===== DATA RECORDS

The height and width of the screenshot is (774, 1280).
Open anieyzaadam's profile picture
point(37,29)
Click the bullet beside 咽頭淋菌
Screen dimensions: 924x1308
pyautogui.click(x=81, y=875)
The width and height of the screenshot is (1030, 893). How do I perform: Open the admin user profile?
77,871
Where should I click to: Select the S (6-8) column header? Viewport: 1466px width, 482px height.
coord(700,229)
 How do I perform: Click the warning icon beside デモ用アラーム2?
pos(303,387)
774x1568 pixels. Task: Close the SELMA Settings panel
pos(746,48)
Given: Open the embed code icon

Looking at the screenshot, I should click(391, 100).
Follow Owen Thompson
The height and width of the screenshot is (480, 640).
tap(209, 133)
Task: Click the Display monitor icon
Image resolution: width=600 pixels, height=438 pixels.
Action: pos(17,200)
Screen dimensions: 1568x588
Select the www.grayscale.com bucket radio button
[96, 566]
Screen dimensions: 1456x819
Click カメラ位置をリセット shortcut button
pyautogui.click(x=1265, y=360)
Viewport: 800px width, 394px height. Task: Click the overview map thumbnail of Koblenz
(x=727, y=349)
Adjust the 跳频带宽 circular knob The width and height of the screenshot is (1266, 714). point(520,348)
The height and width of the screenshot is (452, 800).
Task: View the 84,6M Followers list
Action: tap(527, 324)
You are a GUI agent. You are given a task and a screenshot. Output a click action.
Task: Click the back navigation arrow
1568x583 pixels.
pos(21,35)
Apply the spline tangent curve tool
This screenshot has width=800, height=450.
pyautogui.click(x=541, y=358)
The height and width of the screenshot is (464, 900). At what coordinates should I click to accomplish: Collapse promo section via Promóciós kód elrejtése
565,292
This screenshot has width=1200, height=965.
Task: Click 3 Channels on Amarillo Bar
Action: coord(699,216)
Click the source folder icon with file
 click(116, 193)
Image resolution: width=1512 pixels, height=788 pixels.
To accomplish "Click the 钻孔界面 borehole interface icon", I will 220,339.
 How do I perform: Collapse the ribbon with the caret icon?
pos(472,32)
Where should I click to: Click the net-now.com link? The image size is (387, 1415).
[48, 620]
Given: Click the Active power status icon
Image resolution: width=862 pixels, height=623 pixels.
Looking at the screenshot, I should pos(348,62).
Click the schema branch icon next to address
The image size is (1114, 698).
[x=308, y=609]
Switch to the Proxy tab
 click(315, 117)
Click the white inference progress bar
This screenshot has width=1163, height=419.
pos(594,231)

==========

◆ **GOAL OF THE EXERCISE**
Can you copy out the material word for word, everything from its first line down to the line containing "tap(209, 133)", with both of those lines included?

◆ **TASK RESPONSE**
The height and width of the screenshot is (774, 1280).
Open anieyzaadam's profile picture
point(37,29)
Click the bullet beside 咽頭淋菌
Screen dimensions: 924x1308
pyautogui.click(x=81, y=875)
The width and height of the screenshot is (1030, 893). How do I perform: Open the admin user profile?
77,871
Where should I click to: Select the S (6-8) column header? Viewport: 1466px width, 482px height.
coord(700,229)
 How do I perform: Click the warning icon beside デモ用アラーム2?
pos(303,387)
774x1568 pixels. Task: Close the SELMA Settings panel
pos(746,48)
Given: Open the embed code icon

Looking at the screenshot, I should click(391, 100).
Follow Owen Thompson
The height and width of the screenshot is (480, 640).
tap(209, 133)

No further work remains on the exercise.